- The problem -
Look through the listing below, find every line with the string "computer", and copy it.

=== Section Start ===

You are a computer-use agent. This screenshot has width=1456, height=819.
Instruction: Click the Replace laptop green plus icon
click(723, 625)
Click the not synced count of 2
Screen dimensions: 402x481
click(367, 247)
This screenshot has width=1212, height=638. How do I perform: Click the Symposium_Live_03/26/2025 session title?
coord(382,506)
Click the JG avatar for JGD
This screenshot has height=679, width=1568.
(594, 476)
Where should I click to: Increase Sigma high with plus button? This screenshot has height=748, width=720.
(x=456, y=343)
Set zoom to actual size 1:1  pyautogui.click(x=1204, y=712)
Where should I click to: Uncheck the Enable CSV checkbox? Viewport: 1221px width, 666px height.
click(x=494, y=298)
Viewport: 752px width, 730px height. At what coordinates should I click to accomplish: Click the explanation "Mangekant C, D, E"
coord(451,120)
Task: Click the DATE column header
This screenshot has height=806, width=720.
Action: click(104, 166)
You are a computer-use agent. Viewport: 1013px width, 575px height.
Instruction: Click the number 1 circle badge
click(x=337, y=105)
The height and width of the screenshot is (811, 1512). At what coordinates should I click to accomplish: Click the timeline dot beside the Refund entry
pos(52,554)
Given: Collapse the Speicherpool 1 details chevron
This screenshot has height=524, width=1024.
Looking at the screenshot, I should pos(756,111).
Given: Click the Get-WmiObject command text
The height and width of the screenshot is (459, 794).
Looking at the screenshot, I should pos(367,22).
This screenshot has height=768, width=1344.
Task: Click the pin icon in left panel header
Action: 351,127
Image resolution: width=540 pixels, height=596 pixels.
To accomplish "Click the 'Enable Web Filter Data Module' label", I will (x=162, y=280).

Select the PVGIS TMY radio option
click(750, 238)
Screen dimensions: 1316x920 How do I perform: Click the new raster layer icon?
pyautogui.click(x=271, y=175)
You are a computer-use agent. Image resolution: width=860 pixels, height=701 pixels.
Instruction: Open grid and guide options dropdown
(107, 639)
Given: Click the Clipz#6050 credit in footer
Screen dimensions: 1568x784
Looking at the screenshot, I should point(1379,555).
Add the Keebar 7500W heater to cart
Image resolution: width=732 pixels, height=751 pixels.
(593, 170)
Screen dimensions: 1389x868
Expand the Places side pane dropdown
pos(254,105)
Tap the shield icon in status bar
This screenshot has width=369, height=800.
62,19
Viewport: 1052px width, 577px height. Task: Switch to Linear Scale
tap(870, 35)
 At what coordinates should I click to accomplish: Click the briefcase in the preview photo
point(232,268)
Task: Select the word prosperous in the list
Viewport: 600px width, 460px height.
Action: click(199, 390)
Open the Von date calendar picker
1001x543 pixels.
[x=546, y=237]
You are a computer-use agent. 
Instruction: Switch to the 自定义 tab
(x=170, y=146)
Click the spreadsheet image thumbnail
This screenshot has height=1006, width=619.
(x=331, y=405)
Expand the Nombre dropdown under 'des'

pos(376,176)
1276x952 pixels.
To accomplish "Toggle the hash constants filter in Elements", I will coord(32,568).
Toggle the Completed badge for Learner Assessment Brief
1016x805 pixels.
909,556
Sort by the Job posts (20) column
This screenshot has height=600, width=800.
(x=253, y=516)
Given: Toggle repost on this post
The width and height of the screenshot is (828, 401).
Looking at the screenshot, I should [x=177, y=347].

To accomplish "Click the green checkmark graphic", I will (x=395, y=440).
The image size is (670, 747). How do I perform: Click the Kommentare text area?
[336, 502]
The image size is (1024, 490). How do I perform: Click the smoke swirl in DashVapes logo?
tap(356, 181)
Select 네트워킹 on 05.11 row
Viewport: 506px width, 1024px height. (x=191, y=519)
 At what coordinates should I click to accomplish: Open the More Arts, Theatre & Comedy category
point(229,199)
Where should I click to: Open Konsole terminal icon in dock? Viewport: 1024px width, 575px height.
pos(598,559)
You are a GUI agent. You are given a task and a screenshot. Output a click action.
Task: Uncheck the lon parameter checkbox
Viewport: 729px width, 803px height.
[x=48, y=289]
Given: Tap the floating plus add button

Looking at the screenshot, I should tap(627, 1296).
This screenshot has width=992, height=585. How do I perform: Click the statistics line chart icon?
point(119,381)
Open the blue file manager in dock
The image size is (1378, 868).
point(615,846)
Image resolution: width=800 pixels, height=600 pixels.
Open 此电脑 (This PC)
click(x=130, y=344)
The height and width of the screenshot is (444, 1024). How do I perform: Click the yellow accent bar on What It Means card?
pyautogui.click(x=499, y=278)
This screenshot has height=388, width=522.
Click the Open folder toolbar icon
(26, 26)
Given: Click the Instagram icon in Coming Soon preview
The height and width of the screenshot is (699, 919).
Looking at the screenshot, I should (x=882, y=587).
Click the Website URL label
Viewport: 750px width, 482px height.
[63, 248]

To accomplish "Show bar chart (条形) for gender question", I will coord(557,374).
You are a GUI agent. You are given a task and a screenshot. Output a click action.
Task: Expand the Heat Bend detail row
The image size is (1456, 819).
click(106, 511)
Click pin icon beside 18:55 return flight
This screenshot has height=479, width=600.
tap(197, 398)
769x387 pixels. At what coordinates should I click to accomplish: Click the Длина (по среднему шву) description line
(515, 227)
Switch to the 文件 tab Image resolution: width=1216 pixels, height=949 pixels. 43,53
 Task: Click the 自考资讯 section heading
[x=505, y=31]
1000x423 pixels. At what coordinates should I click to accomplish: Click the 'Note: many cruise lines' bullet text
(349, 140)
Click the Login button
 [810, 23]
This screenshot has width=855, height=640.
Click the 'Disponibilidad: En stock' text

=== Section End ===

- Solution to this problem -
You are a computer-use agent. This screenshot has width=1456, height=819.
You are a computer-use agent. Viewport: 1013px width, 575px height.
You are a computer-use agent. Image resolution: width=860 pixels, height=701 pixels.
You are a computer-use agent. 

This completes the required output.